Awalnya, Bivitri sangat miris melihat situasi bangsa saat ini yang dinilainya semakin terpuruk, ditambah lagi para intelektual tidak mau buka suara terkait semakin terpuruknya proses demokrasi di Tanah Air.
Dia meminta semua pihak untuk berani menggunakan kompas moral bahwa yang salah itu salah, yang benar itu benar.
“Saya terganggu banyak orang pintar khususnya orang hukum tapi masih bisa diam saja melihat ada yang salah luar biasa dalam penyelenggaraan negara belakangan ini. Apapun alasannya,” kata Bivitri saat berbicara di diskusi “Menyelamatkan Demokrasi Dari Cengkeraman Oligarki dan Dinasti Politik” di Jakarta, Selasa, 14 November 2023.
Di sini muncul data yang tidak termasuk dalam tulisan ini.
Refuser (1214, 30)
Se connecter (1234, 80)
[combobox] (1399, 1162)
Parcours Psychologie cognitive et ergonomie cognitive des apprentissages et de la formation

Dia menilai ada yang gamang dan punya kekhawatiran mau apa jelang Pemilu mendatang. Bivitri meminta agar sebaiknya merenung sejenak dan jangan kuatir dicap mendukung salah satu pasangan hanya karena membuka keburukan salah satu pasangan calon.
“Kita semua take our time jangan buru-buru bertanya saya pilih siapa. Wajar dalam demokrasi punya pilihan dan jangan khawatir dicap kalau bicara keburukan satu pasangan logikanya mengendorse yang lain. Logika elektoral ini yang kita harus hati-hati pendekatannya. Logika moral dulu. Nanti, sapapun yang dipilih terserah. Mau memilih atau tidak juga hak kita. Tapi dari pagi-pagi ini punya kekhawatiran bersikap karena tidak mau dicap salah satu pendukung calon, ini demokasi kita bahaya,” urai Bivitri.
Oleh karena itu Bivitri meminta kepada para intelektual untuk tidak memikirkan logika elektoral terlebih dahulu hingga Pemilu pada 14 Februari 2024 nanti selesai dilaksanakan.
“Pegangan kita adalah kompas moral kita. Kok bisa ada intelektual melihat suatu kesalahan tapi diam saja. Ini pertanda bahwa demokrasi kita bahaya,” kata Bivitri.
Oleh karena itu, Bivitri mengajak para intelektual untuk menyelamatkan demokrasi dengan bersuara.
“Mari kita mulai bapak ibu sekalian menyelamatkan demokrasi ini dengan cara pertama-tama Kita bersuara dulu, jangan khawatir untuk dikelompok-kelompok kan. Biarlah kalau dikelompokkan biar kita sendiri yang tahu nanti 14 Februari memilih apa tidak, dan kalau memilih, memilih siapa. Jangan kuatir dan cemas dulu soal itu, karena yang kita hadapi sekarang ini bukan soal 14 Februari. Yang kita hadapi sekarang adalah masa depan demokrasi Indonesia,” ujarnya.